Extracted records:
★ ★ ★ ★ ★ ★ ★

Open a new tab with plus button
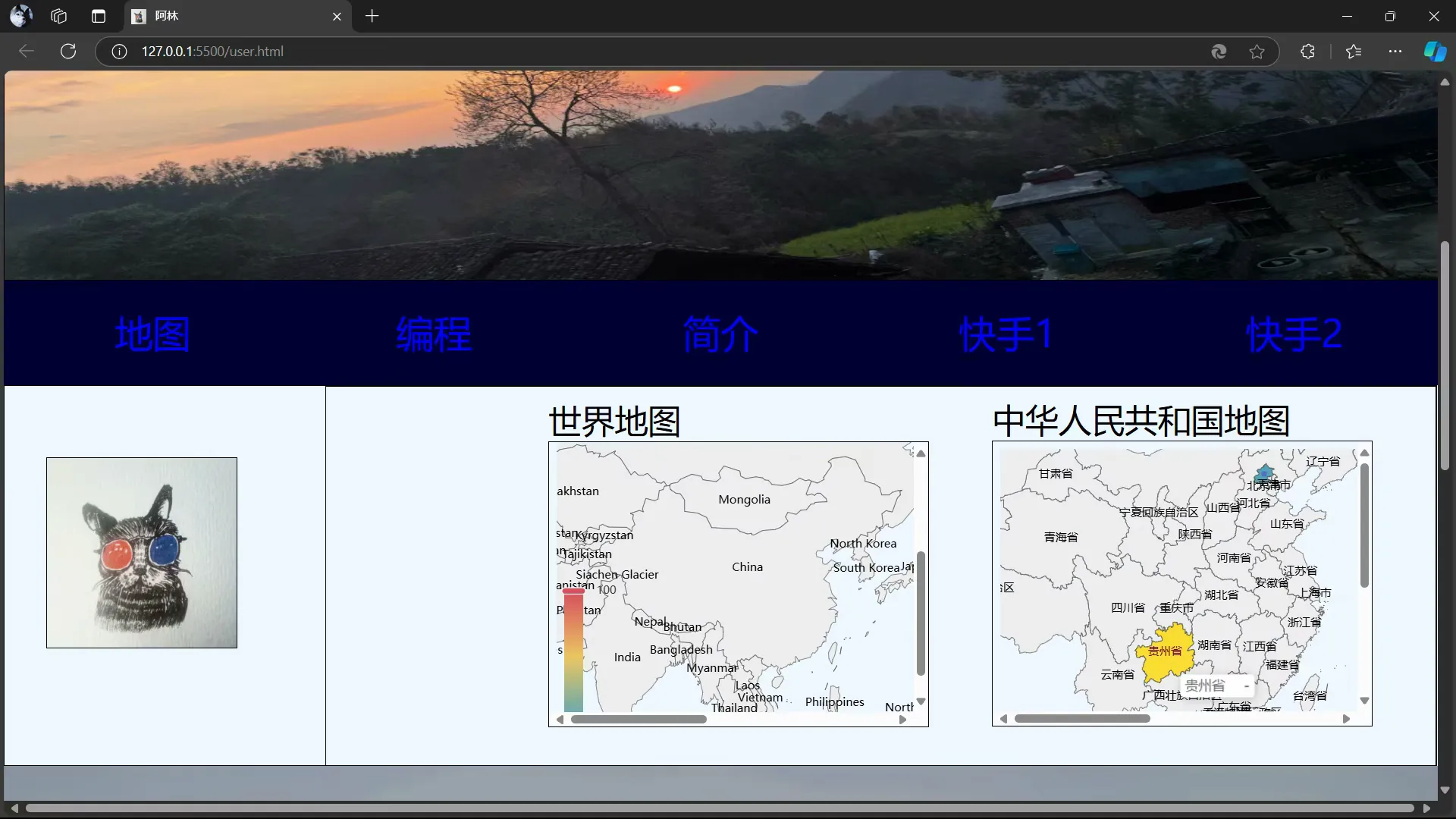1456x819 pixels. 372,16
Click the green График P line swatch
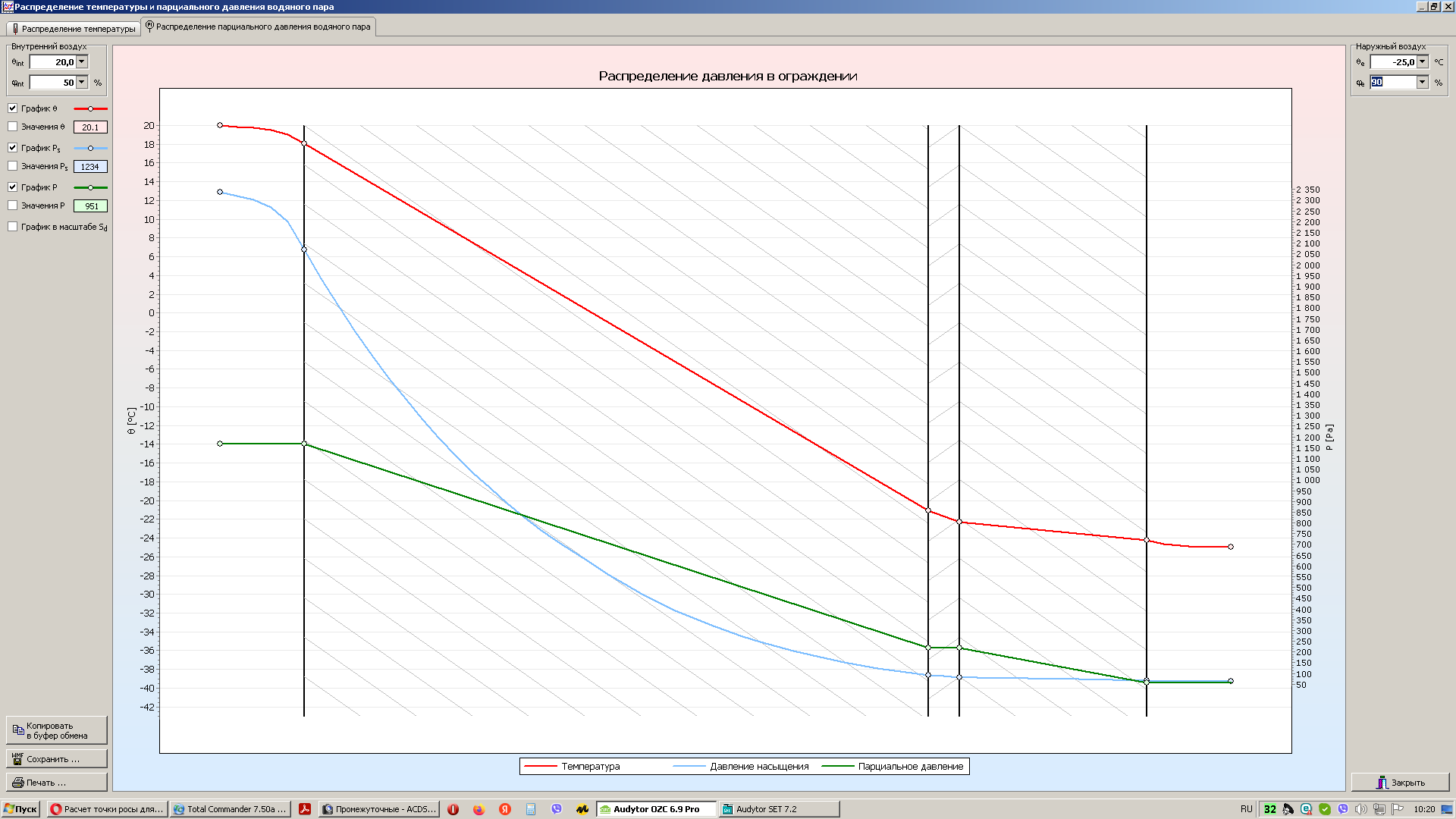1456x819 pixels. pos(90,187)
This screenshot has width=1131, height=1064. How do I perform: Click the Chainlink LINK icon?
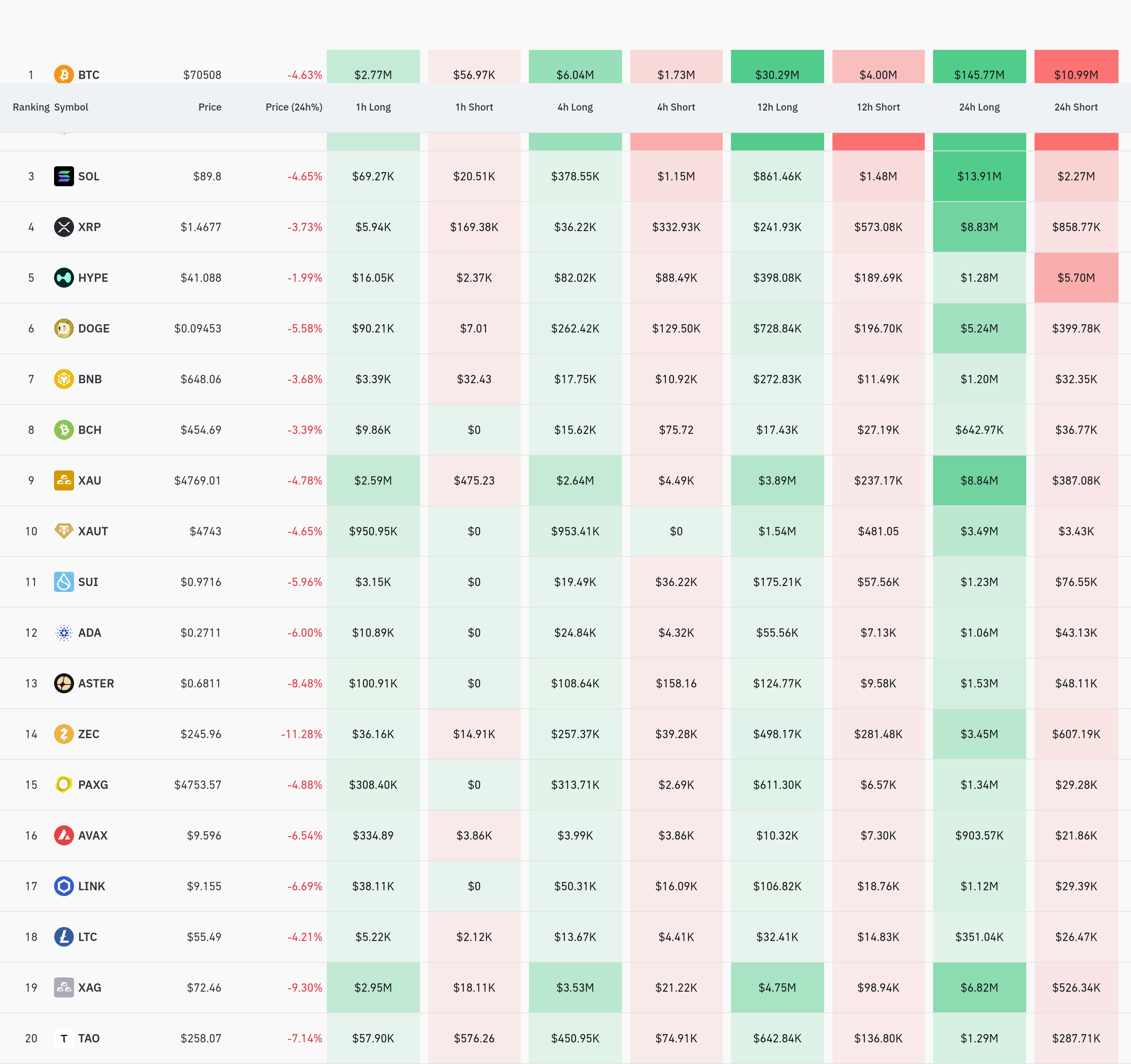[64, 886]
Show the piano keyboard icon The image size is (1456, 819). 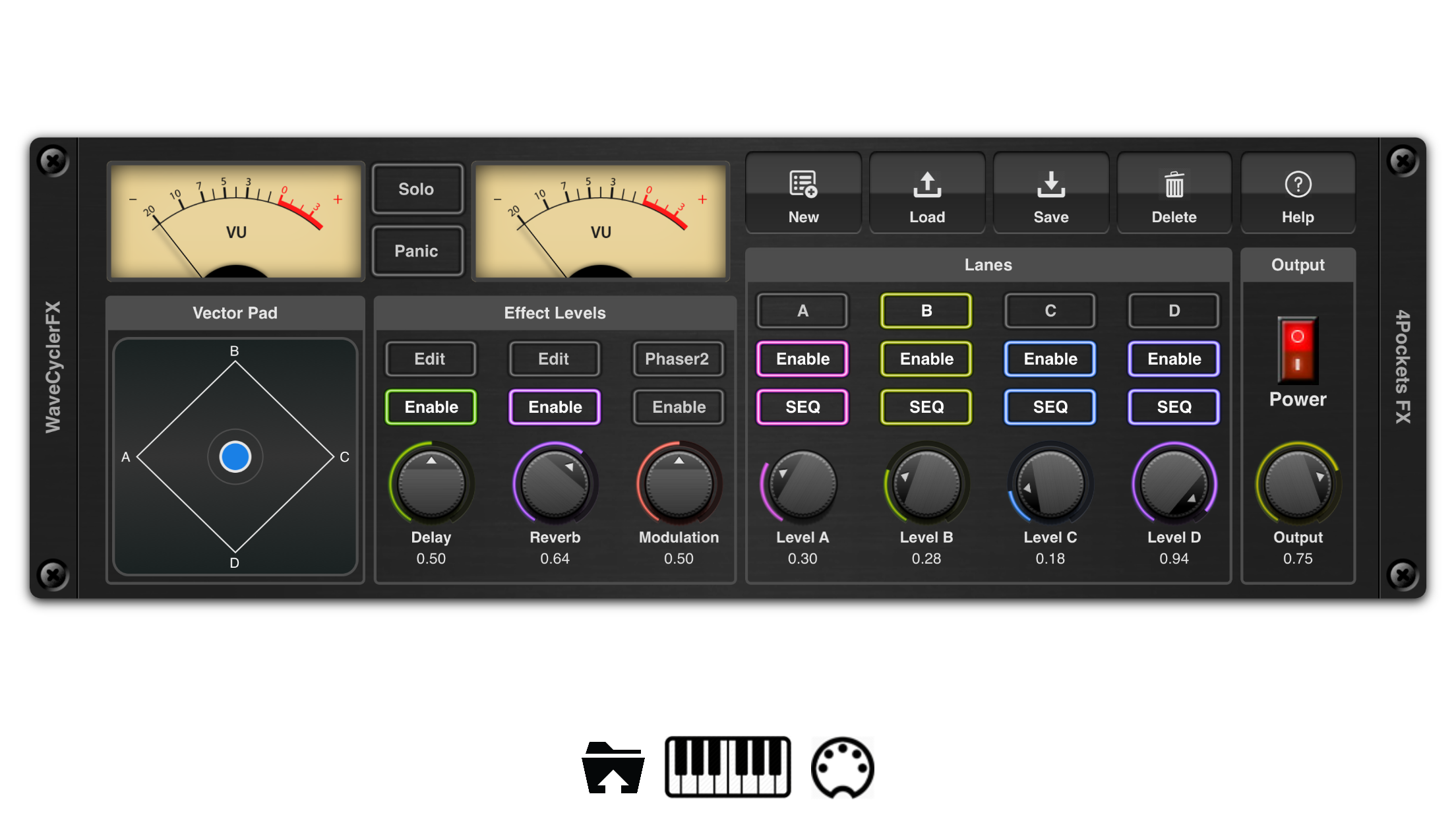[727, 768]

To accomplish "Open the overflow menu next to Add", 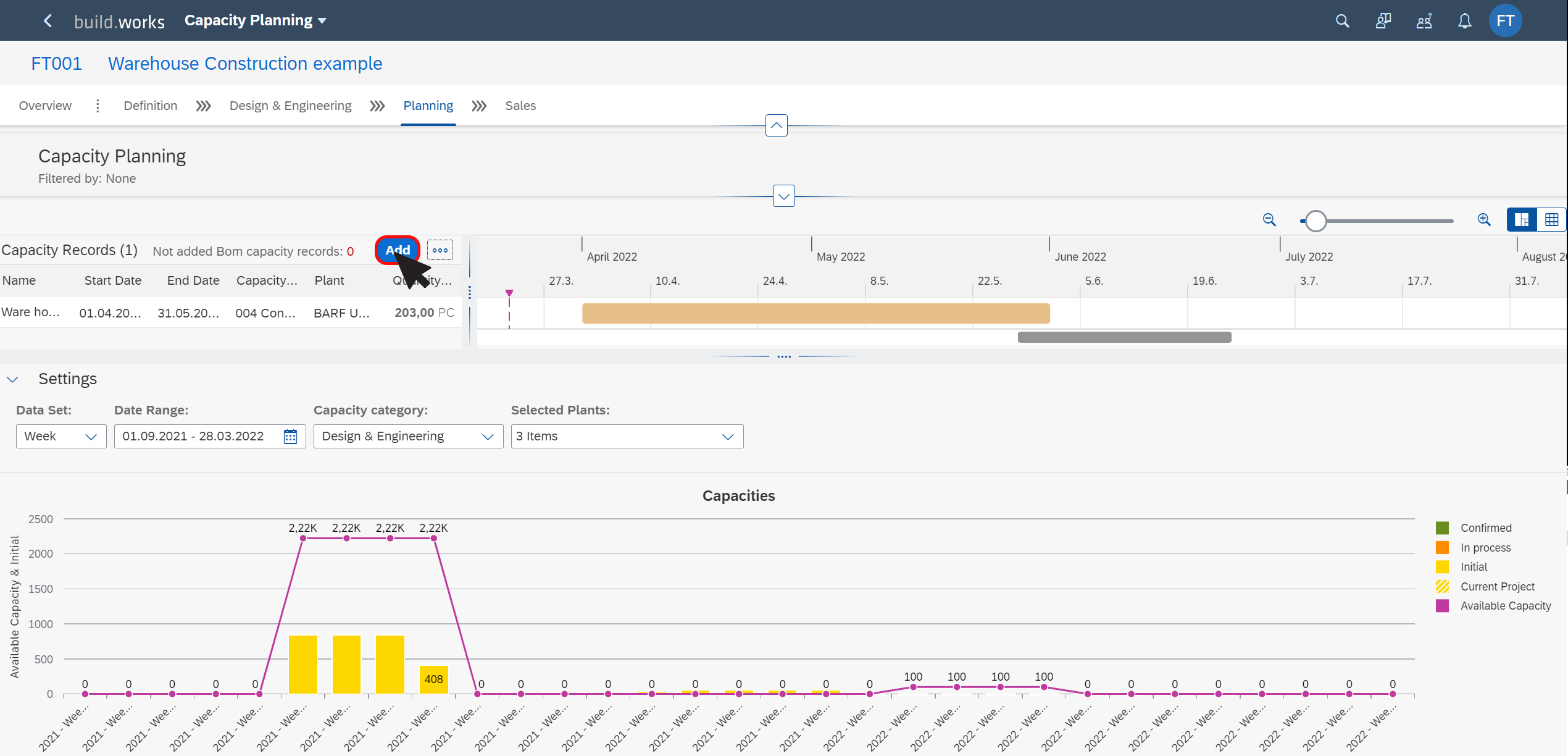I will tap(440, 250).
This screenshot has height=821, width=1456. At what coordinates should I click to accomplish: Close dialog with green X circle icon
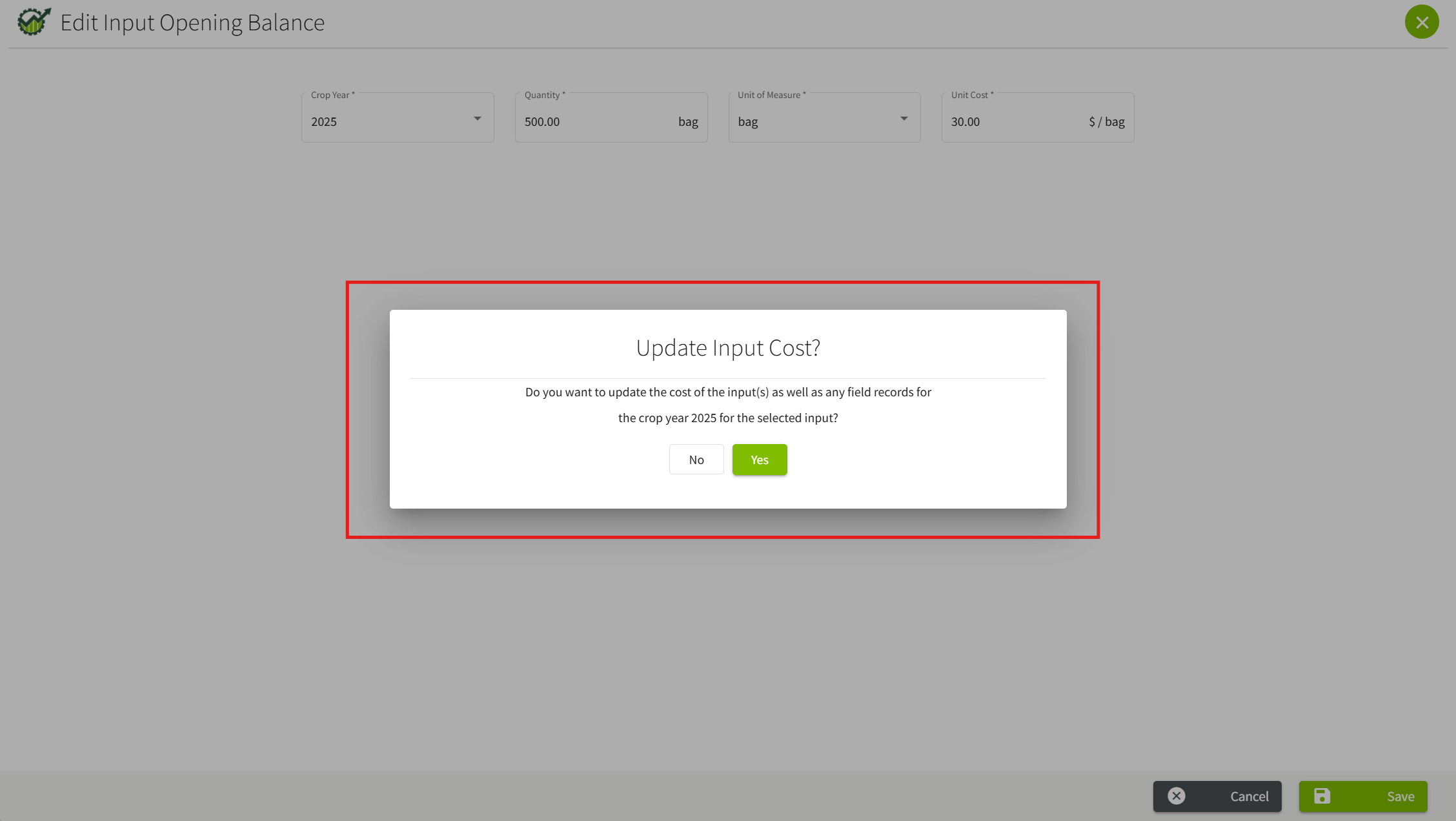(1421, 22)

★ ★ ★ ★ ★ ★ ★

WHAT THE EXERCISE ASKS:
Output exactly the lines from the one that has "This screenshot has height=821, width=1456." through the end of the data. Do not include pictures.

WRITTEN ANSWER:
This screenshot has height=821, width=1456. At what coordinates should I click to accomplish: Close dialog with green X circle icon
(1421, 22)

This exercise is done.